The Red Sox trade would send Betts and Price to the Los Angeles Dodgers in exchange for outfielder Alex Verdugo and Brusdar Graterol and an undisclosed amount of cash. Graterol, a pitcher for the Minnesota Twins, is part of a series of trades in which ultimately Dodgers pitcher Kenta Maeda would be sent to Minnesota for the Graterol-Price trade-off.
However, the trade appears to be on hold after Boston got spooked looking at Graterol’s medical records.
The logic behind this move is difficult to gauge immediately after the players have been shuffled around, but many are jumping to the immediate conclusion that this trade will haunt the Red Sox, similarly to that of the Great Bambino. You can’t just find a guy like Betts and give up a player of his caliber because his contract figure seems unreasonable when the bigger picture isn’t accounted for. For starters, it’s not realistic to say the next Mookie Betts will come in time. We’re talking about a guy who in five full seasons as a starter has won an MVP, four Gold Gloves, has been a four-time All-Star, won a batting title and a World Series championship.

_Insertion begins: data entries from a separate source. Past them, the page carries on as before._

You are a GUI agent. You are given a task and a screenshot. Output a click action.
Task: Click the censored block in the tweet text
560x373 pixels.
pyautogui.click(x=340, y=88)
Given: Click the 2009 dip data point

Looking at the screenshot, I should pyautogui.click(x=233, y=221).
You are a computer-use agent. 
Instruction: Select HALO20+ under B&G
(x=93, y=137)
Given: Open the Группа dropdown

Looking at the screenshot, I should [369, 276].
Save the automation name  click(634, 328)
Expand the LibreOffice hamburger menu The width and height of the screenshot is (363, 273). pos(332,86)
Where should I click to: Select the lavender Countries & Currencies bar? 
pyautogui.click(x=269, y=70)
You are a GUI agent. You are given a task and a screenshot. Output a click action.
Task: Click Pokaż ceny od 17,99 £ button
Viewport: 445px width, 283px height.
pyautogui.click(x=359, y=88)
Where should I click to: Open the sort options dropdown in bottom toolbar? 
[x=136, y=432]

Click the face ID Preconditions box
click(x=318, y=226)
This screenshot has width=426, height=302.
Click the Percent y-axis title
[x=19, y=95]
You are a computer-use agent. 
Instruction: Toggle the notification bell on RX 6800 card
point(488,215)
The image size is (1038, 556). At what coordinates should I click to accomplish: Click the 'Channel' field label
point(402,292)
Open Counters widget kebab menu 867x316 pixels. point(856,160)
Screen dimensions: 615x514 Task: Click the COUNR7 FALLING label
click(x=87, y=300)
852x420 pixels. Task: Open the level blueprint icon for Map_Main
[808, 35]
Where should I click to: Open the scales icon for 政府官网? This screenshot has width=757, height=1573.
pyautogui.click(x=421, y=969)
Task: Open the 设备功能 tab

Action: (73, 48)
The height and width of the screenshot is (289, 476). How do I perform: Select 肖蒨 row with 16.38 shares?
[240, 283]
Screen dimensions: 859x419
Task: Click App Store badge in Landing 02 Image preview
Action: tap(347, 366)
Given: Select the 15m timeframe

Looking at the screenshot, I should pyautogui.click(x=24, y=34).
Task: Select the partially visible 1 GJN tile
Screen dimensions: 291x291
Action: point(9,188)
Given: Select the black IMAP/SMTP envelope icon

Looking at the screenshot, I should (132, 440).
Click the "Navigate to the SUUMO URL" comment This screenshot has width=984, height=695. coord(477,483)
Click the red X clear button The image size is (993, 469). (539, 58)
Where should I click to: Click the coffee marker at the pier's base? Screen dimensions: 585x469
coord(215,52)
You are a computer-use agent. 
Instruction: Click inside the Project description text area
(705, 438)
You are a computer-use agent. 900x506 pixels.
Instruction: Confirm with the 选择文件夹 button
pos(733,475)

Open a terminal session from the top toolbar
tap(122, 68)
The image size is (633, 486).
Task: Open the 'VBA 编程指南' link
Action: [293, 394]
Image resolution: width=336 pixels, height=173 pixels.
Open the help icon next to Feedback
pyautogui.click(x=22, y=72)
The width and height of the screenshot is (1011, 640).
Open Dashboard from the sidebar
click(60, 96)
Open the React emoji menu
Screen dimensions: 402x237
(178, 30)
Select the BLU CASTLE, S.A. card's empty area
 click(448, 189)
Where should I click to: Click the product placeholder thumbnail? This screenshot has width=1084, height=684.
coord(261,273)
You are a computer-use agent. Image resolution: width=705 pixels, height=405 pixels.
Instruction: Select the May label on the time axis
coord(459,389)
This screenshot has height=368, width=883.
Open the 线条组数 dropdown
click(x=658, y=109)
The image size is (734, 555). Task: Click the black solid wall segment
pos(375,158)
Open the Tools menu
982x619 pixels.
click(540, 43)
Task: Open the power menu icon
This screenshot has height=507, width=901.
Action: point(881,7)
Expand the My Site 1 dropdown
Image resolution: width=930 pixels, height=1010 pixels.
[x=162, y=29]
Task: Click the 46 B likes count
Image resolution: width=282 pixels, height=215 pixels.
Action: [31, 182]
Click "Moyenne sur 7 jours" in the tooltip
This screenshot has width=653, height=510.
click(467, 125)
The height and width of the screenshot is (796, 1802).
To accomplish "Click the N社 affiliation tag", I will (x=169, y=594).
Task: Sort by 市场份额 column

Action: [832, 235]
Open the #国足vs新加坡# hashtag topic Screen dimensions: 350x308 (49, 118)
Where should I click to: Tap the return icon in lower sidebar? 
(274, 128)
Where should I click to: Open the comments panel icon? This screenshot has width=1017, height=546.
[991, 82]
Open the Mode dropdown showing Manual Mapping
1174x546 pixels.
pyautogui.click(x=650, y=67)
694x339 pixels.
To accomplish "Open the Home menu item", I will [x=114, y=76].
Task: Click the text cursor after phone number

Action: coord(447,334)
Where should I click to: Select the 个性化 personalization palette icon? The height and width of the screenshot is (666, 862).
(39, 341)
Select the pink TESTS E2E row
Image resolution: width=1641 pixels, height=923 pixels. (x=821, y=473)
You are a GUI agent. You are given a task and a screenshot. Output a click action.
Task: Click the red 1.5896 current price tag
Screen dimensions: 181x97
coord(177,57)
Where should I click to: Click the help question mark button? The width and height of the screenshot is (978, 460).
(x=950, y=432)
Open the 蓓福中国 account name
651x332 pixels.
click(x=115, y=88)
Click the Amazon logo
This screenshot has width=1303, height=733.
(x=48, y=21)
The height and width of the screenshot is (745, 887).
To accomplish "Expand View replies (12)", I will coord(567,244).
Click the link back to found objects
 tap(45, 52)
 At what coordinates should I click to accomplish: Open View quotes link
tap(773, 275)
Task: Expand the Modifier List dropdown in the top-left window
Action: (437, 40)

At the beginning of this generation of talent, Mookie Betts was the cornerstone of the young talent group that consisted of Xander Bogaerts, Andrew Benintendi, Brock Holt, Jackie Bradley Jr., Christian Vasquez, Rafael Devers and Yoan Moncada (traded for ace Chris Sale). All of the aforementioned players that still are with the team are looking at reasonable contracts of their own on top of the massive figure Betts will command in negotiations.
To be fair to ownership, they have a lot of money tied up in a lot of dreadful contracts, with the most pertinent being the Pablo Sandoval, Hanley Ramirez, and Rusney Castillo contracts. They are still paying Price a good chunk of his contract as well, but to be able to dump off as much cash as they did by moving him is big. Price has not been worth the seven-year, $217 million contract he signed since he threw his first pitch, showing a softer arm and less accuracy than he had before his monstrous deal. That is not to say that Price has been a bad pitcher. He’s still at a productive level and has piled up multiple wins and saves for the team, but he was never that Cy Young-level pitcher that he was prior to his time in Boston. In his four years in Beantown, Price was 46-24 with a 3.84 ERA. Those are solid numbers, but you don’t pay someone $31 million a year for them. Along with Price came his horrific attitude toward the media, a feud with hall of fame pitcher and Red Sox announcer Dennis Eckersley and a lot of meltdown performances in big games when the team needed him most.
You have to give credit where it’s due though, as Price was dependable in multiple circumstances and did get over his playoff struggles in 2018, including a great performance against the Dodgers in the series-clinching game. Price promised a World Series when he was first introduced after signing his contract and delivered on the promise, even if it was only one. Price and Boston were just never exactly the right fit, but they did get the job done in the historic 2018 season.
As for Betts, it is just incredibly disappointing to see the guy who all Red Sox fans were expecting to be the cornerstone of the franchise go play for another team. Betts was on a trajectory to be placed in the same light as guys like legendary sluggers David Ortiz and Ted Williams, and they’re letting him go so the owner could save money. Red Sox fans have every right to be upset with ownership for pushing this move, and, at this point, the best hope is that management will make a move to sign him back as a free agent after the conclusion of the 2020 season, but that is wishful thinking.
There are a lot of concerns about this team going forward. Even with the emergence of Bogaerts, Devers, Rodriguez and JD Martinez returning for another year, you’re looking at a team that missed the playoffs last year and has since made no splash in free agency. Additionally, Boston could be facing a loss of draft picks, hasn’t found a coach to lead the team and just gave a big extension to Sale, whose elbow seems like a ticking time bomb.
This makes for tough times in Boston. Dodgers outfielder Alex Verdugo is the big name prospect the Red Sox will be getting in return if the trade goes through. Verdugo has a lot of upsides and the Red Sox hope they can develop him and add a boost to the farm system that has been poorly managed by Boston’s President of Operations Dave Dombrowski in the past three years. But Verdugo will always be “the guy they traded Mookie Betts for,” so there are very big shoes for him to fill.